Input data =>
##############################
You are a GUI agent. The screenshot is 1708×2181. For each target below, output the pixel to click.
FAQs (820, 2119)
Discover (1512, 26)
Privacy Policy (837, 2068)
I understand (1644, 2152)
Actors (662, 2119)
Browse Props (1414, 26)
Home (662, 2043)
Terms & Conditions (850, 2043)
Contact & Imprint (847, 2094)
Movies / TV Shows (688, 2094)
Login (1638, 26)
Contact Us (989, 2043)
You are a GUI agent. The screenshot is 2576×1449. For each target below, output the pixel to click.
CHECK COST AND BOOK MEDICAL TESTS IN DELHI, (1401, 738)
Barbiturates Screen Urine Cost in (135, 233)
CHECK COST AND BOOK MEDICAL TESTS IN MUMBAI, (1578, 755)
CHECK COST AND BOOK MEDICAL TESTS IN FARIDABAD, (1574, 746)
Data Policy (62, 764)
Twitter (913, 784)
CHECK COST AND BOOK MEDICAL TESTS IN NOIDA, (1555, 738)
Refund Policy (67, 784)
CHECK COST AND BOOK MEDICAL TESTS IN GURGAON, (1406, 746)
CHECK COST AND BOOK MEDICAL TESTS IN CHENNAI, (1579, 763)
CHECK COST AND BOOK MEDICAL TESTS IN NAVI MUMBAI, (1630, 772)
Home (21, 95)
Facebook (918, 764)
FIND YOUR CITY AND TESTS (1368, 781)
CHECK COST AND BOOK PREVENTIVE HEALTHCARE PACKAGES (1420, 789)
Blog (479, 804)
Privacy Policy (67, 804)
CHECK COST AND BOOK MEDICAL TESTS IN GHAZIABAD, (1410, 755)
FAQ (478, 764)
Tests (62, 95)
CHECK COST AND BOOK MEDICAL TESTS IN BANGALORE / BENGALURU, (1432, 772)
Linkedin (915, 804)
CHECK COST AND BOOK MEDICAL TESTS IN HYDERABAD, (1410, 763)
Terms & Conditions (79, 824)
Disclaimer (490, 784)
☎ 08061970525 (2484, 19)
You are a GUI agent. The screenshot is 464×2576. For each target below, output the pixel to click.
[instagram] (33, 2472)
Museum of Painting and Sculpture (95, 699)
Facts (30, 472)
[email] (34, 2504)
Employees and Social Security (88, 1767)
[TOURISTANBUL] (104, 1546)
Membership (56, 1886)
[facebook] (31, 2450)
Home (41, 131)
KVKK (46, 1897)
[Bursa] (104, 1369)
##############################
What the task asks for is a word-for-word repeat of the lines above, from the first through the one containing "Facebook (918, 764)".

Exercise output =>
You are a GUI agent. The screenshot is 1708×2181. For each target below, output the pixel to click.
FAQs (820, 2119)
Discover (1512, 26)
Privacy Policy (837, 2068)
I understand (1644, 2152)
Actors (662, 2119)
Browse Props (1414, 26)
Home (662, 2043)
Terms & Conditions (850, 2043)
Contact & Imprint (847, 2094)
Movies / TV Shows (688, 2094)
Login (1638, 26)
Contact Us (989, 2043)
You are a GUI agent. The screenshot is 2576×1449. For each target below, output the pixel to click.
CHECK COST AND BOOK MEDICAL TESTS IN DELHI, (1401, 738)
Barbiturates Screen Urine Cost in (135, 233)
CHECK COST AND BOOK MEDICAL TESTS IN MUMBAI, (1578, 755)
CHECK COST AND BOOK MEDICAL TESTS IN FARIDABAD, (1574, 746)
Data Policy (62, 764)
Twitter (913, 784)
CHECK COST AND BOOK MEDICAL TESTS IN NOIDA, (1555, 738)
Refund Policy (67, 784)
CHECK COST AND BOOK MEDICAL TESTS IN GURGAON, (1406, 746)
CHECK COST AND BOOK MEDICAL TESTS IN CHENNAI, (1579, 763)
CHECK COST AND BOOK MEDICAL TESTS IN NAVI MUMBAI, (1630, 772)
Home (21, 95)
Facebook (918, 764)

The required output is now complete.